(Stored items)
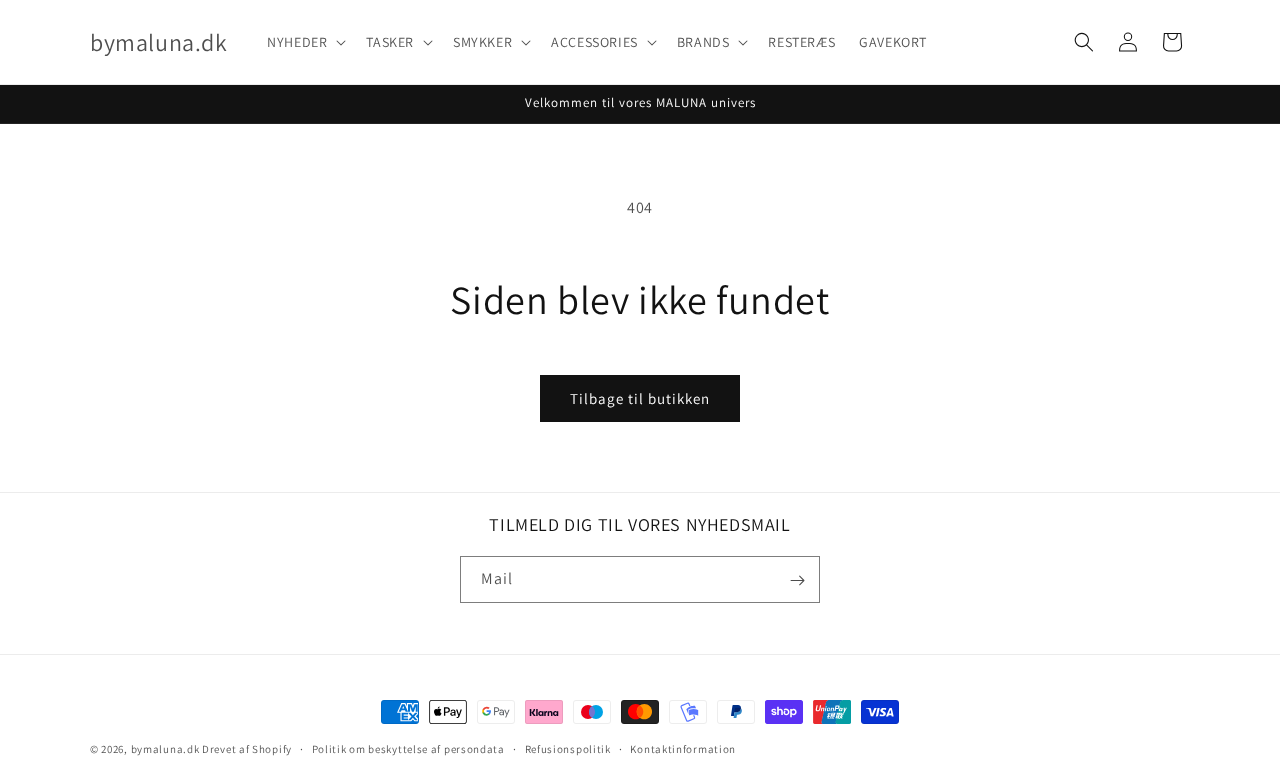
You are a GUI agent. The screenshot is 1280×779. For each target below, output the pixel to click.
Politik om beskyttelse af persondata (408, 748)
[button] (304, 42)
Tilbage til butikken (640, 398)
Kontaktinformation (683, 748)
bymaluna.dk (165, 749)
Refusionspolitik (568, 748)
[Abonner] (797, 580)
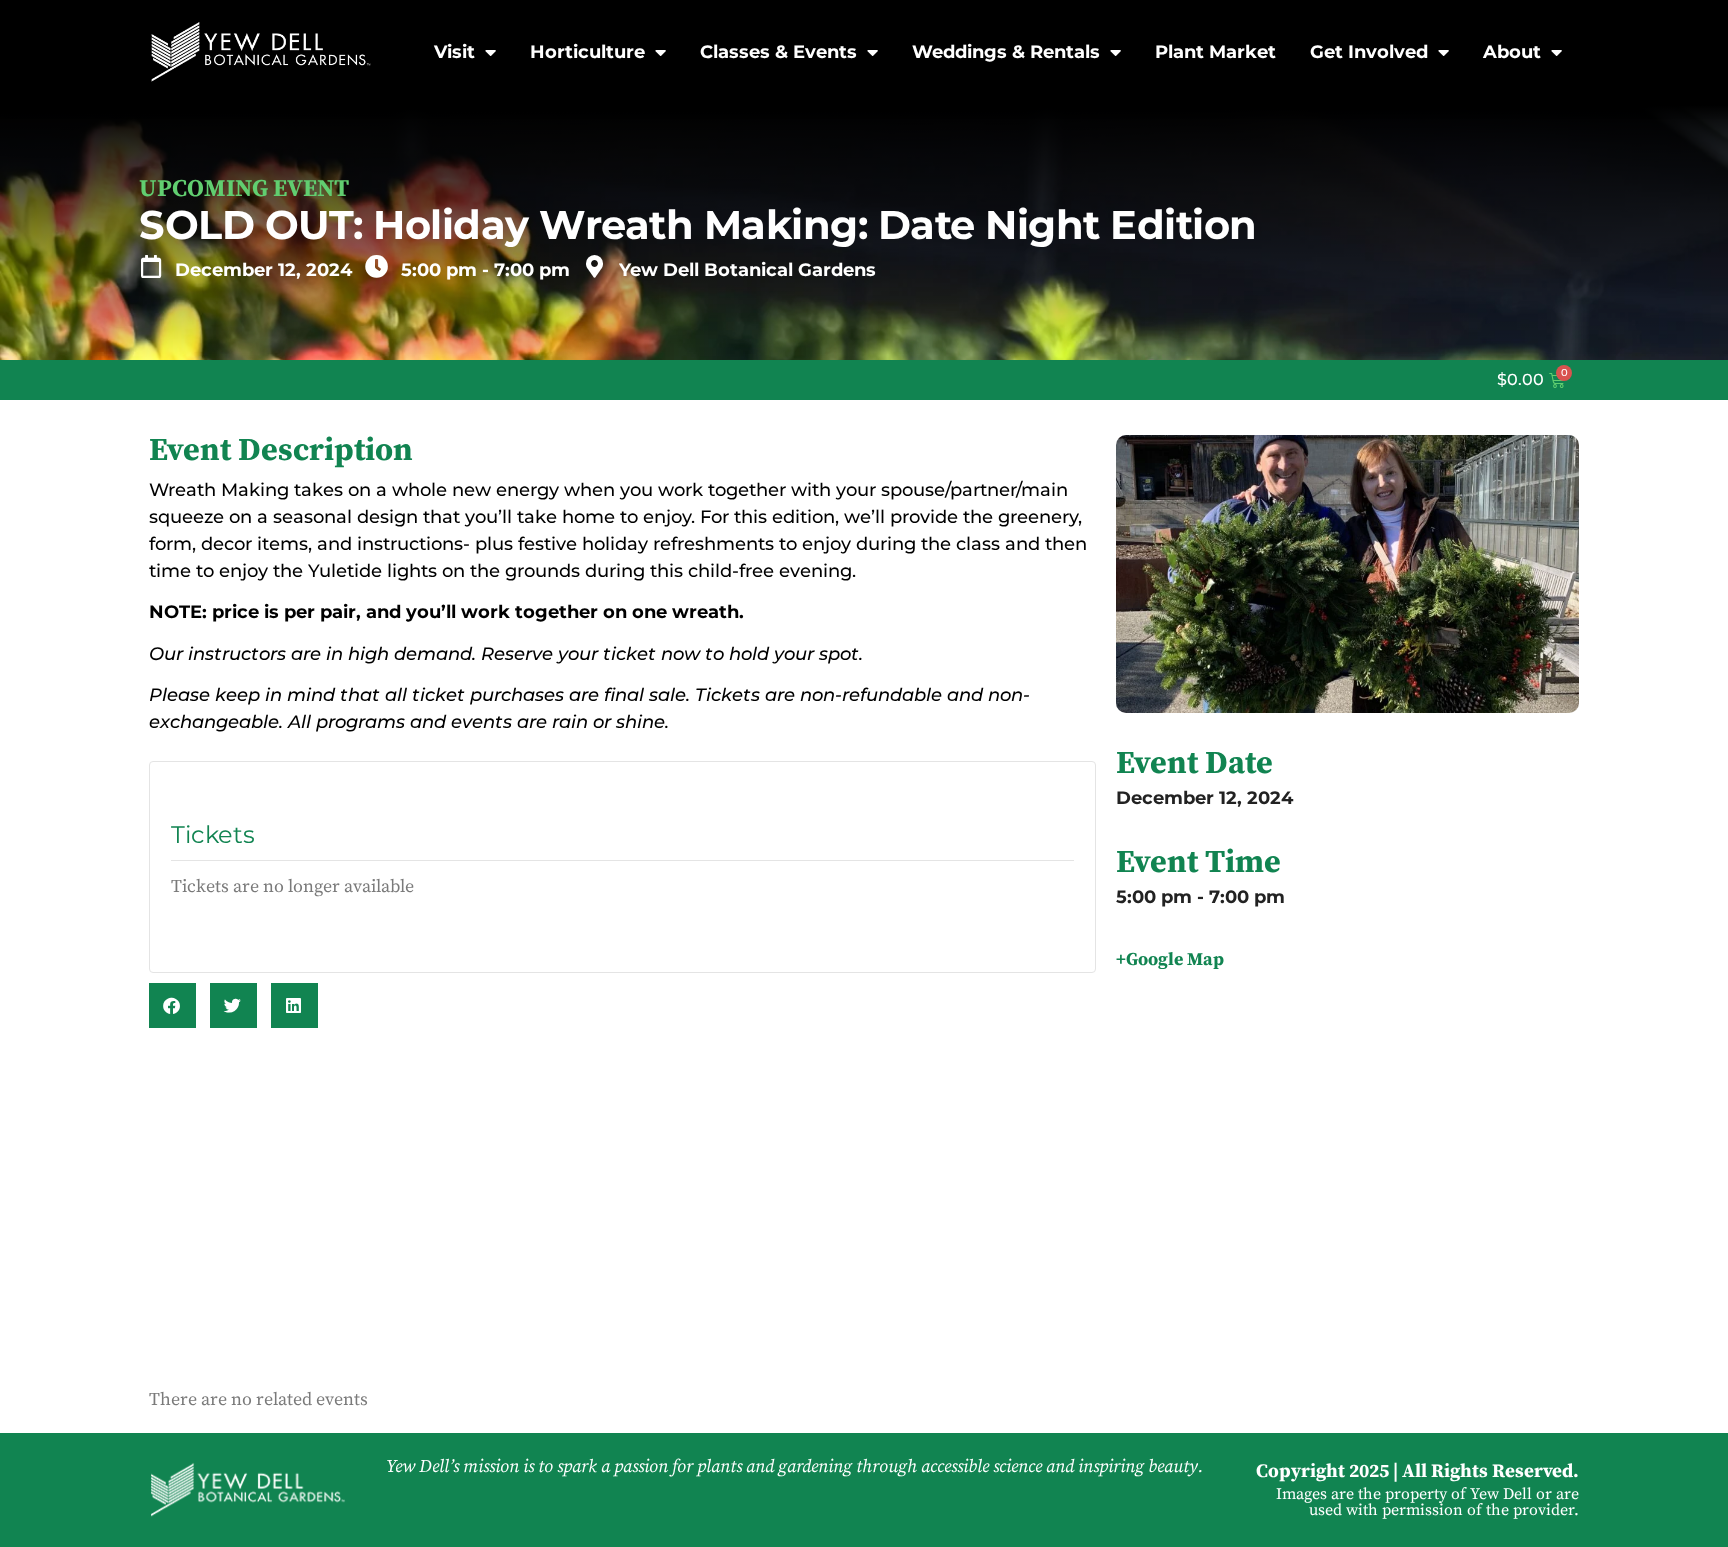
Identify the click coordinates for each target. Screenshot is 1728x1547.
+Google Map (1170, 959)
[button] (172, 1005)
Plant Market (1215, 52)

The problem
Lines containing the word "each": how many are there in the data above? Reply with only that number.

Solution for this task
2